→ **Work request 1**:
In the bridge text, retype the passage from "The 2013 state" to "protective wooden paneling.".
→ **Work request 2**:
According to the bridge text, what ODOT sufficiency rating did the bridge have as of April 2013?
→ **Work request 3**:
List the bridges that the bridge text says turned out to be minor designs by rather famous bridge engineers.

Top of Study text

The 2013 state historic bridge inventory describes the bridge and viaduct:
In the late 1920s, increased traffic on the West Side Highway led to a major revision in how the highway approached the Interstate Bridge, then the only Portland area crossing into Washington State. Prior to this redesignation, the West Side Highway ended at downtown Portland, with only the Pacific Highway continuing over the bridge. These new bridges were designed to match those on the Pacific Highway, and continued to be a major part of the approach until the construction of I-5. They both feature a unique baluster railing, which is now mostly hidden behind protective wooden paneling.
Unfortunately I don't think you can see the unique bridge railing very well in any of these photos. The inventory PDF has a better photo, showing it really doesn't look all that different from other ODOT bridges of that era. The inventory goes on to mention that the slough bridge consists of "Three 78-ft steel girder and floorbeam system spans with reinforced concrete deck girder approach spans", while the viaduct is "Thirteen 71-ft reinforced concrete girder and floorbeam system spans with curved haunches.. ODOT researched the history of the Denver Ave viaduct over the railroad for the MAX Yellow Line project. The study determined it was ineligible for the National Register of Historic Places, and mentioned the slough bridge as similarly utilitarian & ineligible. The city's historical research for the Vancouver Ave. bridge replacement also mentions the Denver Ave. bridge briefly, but doesn't have much to say about it.
No discussion I've seen of the bridge mentions who designed it, and they usually do if a bridge is by someone well-known or historically important. The Union Ave./MLK, N. Portland Road, BNSF railroad, and (original) Vancouver Ave. bridges turned out to be minor designs by rather famous bridge engineers, but as far as I can tell that's not the case here. Perhaps as a result, it doesn't have a BridgeHunter or Structurae page of its own, but it does at least have an UglyBriges.com entry. That page tells us the bridge has an ODOT sufficiency rating of 51.7 out of 100 (as of April 2013), and it's described as being in "fair" condition and "functionally obsolete". It received an underwater inspection in 2011, which noted that the underwater portion of the bridge pilings are not entirely steel and concrete, which is a little surprising: "The part of this structure across the slough consists of 3 steel girder spans of 78 ft. each. Each pier is supported on two concrete columns with a webwall in between, that are supported by two individual concrete footings founded on untreated timber piling."
An upcoming ODOT project will redesign the intersection of Denver Ave. & Schmeer Road, directly north of the bridge. At present the north end of the bridge crosses an underpass that routes southbound traffic onto Schmeer Rd. The redesign will move the intersection north, and turn the underpass into a stretch of the Columbia Slough Trail instead. In Spring 2015 they'll also start work on the bridge and viaduct, resurfacing them and replacing the current bridge railings and adding crash barriers. Schematics of the new design indicate there will be a crash barrier separating the sidewalk from street traffic, and the redesigned bridge will include separate bike lanes, which it doesn't currently have. It will still only have a sidewalk on one side of the bridge, I suppose because extending the bridge out to add one on the other side would be too expensive. Still, it seems like a positive step, in an area that's only going to have more bike and pedestrian traffic as the Columbia Slough Trail keeps being extended.

Bottom of Study text
Top of Data section

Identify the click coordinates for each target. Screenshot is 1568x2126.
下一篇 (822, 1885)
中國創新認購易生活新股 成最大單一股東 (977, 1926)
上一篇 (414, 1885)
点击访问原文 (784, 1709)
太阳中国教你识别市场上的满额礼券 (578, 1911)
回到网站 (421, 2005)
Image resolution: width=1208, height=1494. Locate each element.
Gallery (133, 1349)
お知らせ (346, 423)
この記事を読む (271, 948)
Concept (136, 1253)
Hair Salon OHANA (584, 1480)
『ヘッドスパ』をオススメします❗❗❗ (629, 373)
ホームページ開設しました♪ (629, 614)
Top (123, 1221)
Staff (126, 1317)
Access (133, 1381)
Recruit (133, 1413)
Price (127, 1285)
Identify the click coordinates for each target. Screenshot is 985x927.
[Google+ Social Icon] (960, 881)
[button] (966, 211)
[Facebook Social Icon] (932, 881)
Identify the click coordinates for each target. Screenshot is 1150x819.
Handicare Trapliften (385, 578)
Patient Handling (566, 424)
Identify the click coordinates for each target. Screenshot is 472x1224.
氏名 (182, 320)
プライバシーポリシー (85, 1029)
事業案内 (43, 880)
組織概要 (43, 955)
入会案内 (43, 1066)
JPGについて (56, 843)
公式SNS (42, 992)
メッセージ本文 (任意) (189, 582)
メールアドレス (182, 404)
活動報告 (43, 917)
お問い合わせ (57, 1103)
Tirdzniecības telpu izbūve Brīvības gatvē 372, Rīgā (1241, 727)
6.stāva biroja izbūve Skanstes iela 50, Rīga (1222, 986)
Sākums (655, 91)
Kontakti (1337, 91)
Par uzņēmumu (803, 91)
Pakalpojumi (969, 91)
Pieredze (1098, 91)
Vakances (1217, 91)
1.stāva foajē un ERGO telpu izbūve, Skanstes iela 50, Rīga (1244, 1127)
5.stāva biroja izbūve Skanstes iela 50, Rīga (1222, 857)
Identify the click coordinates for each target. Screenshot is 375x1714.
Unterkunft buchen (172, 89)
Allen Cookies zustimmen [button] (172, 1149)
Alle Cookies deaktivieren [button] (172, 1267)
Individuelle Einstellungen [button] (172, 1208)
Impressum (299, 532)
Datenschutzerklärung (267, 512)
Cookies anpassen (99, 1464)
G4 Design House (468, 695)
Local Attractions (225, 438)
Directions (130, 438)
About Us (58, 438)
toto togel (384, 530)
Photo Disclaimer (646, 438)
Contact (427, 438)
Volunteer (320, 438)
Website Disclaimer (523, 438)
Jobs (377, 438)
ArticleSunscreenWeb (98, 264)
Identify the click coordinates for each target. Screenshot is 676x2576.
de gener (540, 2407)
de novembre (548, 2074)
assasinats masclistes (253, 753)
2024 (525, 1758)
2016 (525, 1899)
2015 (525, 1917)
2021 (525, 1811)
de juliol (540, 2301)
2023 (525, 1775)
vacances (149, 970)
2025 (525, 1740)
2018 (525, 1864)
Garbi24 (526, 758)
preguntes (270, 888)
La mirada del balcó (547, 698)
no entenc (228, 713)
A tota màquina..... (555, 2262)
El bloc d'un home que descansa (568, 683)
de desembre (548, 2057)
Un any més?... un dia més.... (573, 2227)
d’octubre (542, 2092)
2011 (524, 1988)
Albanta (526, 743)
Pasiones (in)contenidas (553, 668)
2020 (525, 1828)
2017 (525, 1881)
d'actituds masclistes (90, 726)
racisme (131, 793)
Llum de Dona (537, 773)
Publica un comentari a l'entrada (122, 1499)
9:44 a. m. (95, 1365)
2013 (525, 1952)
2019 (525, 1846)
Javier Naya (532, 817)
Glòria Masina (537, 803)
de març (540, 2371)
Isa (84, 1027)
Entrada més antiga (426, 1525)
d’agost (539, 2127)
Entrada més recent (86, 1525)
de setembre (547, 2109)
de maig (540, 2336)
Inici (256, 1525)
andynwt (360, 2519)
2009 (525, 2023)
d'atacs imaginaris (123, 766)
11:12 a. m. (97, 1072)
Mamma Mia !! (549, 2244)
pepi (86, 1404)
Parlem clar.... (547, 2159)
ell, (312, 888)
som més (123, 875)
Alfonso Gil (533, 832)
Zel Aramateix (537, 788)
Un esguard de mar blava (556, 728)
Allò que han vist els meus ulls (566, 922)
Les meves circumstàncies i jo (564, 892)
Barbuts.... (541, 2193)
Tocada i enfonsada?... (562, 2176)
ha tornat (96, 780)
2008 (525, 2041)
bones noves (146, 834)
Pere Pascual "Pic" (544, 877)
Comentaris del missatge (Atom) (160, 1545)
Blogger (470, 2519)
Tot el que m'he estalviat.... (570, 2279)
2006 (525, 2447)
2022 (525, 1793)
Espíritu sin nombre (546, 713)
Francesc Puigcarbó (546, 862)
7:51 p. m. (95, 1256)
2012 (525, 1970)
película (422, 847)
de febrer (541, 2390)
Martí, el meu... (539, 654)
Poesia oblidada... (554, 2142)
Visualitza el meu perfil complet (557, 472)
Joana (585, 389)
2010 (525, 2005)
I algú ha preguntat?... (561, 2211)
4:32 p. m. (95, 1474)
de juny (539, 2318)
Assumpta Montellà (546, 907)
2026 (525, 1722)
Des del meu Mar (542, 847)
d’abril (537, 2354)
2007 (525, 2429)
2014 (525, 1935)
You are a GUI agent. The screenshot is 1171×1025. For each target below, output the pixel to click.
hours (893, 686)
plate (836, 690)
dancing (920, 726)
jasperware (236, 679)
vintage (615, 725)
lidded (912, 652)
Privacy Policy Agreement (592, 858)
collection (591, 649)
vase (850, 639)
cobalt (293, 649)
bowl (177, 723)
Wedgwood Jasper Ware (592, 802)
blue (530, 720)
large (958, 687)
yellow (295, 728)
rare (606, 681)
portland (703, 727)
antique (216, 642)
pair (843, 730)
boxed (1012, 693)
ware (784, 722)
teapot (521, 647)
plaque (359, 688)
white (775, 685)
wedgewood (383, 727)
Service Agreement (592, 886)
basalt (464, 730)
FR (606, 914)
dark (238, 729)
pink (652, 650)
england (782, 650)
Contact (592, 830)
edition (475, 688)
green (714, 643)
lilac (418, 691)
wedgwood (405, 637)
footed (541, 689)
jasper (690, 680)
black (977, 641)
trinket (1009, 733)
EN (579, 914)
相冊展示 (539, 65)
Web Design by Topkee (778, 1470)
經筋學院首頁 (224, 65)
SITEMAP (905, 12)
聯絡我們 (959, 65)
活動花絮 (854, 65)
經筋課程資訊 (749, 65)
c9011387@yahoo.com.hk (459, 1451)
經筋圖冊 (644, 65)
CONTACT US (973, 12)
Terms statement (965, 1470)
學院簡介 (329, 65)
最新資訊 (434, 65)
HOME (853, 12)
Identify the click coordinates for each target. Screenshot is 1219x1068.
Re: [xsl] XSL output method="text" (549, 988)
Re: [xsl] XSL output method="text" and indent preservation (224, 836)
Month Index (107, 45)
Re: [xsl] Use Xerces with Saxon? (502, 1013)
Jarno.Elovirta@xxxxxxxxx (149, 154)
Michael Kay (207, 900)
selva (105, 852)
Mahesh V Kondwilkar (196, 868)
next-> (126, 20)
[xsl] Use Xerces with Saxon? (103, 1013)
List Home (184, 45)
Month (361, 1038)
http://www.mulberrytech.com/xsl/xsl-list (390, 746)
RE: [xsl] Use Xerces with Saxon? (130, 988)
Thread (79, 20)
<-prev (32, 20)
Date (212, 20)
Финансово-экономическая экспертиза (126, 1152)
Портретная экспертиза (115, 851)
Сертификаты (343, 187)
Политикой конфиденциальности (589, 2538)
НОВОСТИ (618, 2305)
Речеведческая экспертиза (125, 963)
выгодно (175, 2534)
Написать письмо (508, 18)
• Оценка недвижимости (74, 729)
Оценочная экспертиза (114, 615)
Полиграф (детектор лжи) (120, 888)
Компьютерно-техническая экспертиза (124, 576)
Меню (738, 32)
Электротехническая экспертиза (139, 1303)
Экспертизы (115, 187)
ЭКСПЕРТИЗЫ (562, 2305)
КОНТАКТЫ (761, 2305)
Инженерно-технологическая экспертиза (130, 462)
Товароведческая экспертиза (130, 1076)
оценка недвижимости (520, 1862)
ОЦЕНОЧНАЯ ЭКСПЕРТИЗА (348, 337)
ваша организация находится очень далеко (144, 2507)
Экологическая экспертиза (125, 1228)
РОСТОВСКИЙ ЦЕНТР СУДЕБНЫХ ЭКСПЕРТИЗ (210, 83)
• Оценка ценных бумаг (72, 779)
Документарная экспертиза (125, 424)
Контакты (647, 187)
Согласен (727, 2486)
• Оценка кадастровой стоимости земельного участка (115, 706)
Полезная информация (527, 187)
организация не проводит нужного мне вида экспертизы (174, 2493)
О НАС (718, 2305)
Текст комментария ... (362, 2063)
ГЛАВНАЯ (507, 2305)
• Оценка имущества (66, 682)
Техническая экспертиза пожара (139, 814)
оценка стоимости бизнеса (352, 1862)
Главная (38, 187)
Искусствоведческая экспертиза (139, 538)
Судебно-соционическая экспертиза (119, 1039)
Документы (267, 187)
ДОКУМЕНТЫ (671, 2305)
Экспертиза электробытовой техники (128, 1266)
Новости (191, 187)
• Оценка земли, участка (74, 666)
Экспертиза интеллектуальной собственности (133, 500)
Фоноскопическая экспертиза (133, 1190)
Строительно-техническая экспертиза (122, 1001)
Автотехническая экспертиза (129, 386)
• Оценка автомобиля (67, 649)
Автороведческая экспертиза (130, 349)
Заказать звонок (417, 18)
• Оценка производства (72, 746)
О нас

Bottom of Data section

→ **Task answer 1**:
The 2013 state historic bridge inventory describes the bridge and viaduct:
In the late 1920s, increased traffic on the West Side Highway led to a major revision in how the highway approached the Interstate Bridge, then the only Portland area crossing into Washington State. Prior to this redesignation, the West Side Highway ended at downtown Portland, with only the Pacific Highway continuing over the bridge. These new bridges were designed to match those on the Pacific Highway, and continued to be a major part of the approach until the construction of I-5. They both feature a unique baluster railing, which is now mostly hidden behind protective wooden paneling.

→ **Task answer 2**:
51.7 out of 100

→ **Task answer 3**:
Union Ave./MLK bridge
N. Portland Road bridge
BNSF railroad bridge
(original) Vancouver Ave. bridge